The Purple Binder
Last month at my surgical/oncologist consult, I was given a purple binder.
It contained all of my required and necessary information for each procedure leading up to the surgery as well as the surgery itself.
That day when I came home, I tossed it on a table and never picked it up until now, well yesterday.
I needed to give myself some time before I headed into the abyss of more information, with all of the cans and can't do, the don't do's and what I needed to do.
Last night, I picked it up, dusted it off, (no not really, it hadn't been sitting there that long), and proceeded to read through every page and every detail.
So sugar coating here. It was a lot. I felt a bit overwhelmed. I felt a bit heavy. But it wasn't about the cancer really. It was more about all the things that have to be done. I felt inconvenienced.
The invasion of a cluster of disease riddled microorganisms for some reason didn't bother me as much as needing to have two separate procedures done each week prior to the actual lumpectomy, not being able to take my vitamins a week before surgery, or making sure I shower with the special anti-everything shower gel the night before, no lotion, sleep in clean whatever, with clean sheets, then shower again in the morning before surgery with the same gel, put on a clean button down top, nothing that I have to lift my arms to get into, no lotion, no deodorant, nothing.

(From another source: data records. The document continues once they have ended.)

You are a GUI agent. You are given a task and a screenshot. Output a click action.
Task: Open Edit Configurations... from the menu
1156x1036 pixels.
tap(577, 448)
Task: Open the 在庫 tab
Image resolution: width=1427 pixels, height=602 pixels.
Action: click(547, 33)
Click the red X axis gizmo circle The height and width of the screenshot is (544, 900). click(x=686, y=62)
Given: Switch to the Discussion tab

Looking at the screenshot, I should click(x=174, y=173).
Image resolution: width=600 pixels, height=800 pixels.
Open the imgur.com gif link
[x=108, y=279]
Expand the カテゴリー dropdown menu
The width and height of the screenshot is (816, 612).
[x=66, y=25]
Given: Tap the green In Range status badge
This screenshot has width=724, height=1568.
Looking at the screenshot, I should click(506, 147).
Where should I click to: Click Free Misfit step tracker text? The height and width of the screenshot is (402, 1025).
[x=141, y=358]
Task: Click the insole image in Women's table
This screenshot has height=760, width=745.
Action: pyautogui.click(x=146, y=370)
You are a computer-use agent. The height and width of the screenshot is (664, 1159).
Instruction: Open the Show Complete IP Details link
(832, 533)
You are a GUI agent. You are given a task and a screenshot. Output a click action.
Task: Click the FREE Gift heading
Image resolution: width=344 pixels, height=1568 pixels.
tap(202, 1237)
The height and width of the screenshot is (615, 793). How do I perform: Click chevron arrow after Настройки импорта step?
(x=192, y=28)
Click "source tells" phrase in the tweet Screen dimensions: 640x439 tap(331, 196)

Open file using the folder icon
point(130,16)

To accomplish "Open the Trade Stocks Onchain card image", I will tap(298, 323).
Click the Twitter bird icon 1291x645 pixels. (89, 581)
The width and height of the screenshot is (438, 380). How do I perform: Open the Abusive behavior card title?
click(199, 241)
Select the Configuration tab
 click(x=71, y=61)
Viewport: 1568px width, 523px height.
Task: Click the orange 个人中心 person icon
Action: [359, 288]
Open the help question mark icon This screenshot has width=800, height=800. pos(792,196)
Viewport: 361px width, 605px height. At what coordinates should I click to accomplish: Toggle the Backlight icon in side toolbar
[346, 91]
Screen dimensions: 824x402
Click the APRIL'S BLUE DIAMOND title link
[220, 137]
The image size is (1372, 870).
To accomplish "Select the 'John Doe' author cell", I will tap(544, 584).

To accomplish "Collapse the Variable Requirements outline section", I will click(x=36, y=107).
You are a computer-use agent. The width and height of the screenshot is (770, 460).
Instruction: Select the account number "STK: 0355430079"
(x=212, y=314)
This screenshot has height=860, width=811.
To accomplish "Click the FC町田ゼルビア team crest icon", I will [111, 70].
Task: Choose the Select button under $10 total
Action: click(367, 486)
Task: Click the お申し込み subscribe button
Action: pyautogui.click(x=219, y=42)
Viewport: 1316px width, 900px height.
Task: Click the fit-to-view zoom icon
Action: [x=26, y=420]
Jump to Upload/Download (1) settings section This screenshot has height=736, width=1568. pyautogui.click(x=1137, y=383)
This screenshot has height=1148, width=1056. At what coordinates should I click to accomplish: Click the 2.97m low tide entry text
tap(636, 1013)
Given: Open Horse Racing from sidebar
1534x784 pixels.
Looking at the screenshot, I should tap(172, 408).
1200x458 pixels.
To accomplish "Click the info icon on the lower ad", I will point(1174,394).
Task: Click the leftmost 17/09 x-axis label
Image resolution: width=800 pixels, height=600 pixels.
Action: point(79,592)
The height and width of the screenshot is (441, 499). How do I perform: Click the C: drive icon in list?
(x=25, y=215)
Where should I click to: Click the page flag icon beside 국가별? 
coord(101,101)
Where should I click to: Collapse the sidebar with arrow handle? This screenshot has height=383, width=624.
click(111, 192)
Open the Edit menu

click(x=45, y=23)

Y'all know how into my organic shea butters, essential oils, and lotions, I am.
And that was just a few.
There were pages and pages of the do's and don't do. I just sat still on top of my bed amidst all of the single pages that I pulled out of the purple binder and took in some deep breaths.
As I solemnly continued on I reached a divider towards the end or the back of the purple binder. I said to myself, "How much more can there be for crying out loud?!"
It was the Wellness section.
It was the section dedicated to our personal self-care.
It was the section dedicated to our mental welfare.
It was the section dedicated to the wellness of every aspect of our being.
It was also full of information. Information to help us through every possible facet of the journey.
A lot of do's to do.
Good do's.
Lovely do's.
Inspiring do's.
Enlightening do's.
I offered up a whisper of thanks to God.
I felt not so overwhelmed. I felt lighter. I felt calm.
I reckon that's why it's at the end or the back of the purple binder.
By the time you get there you really do welcome it.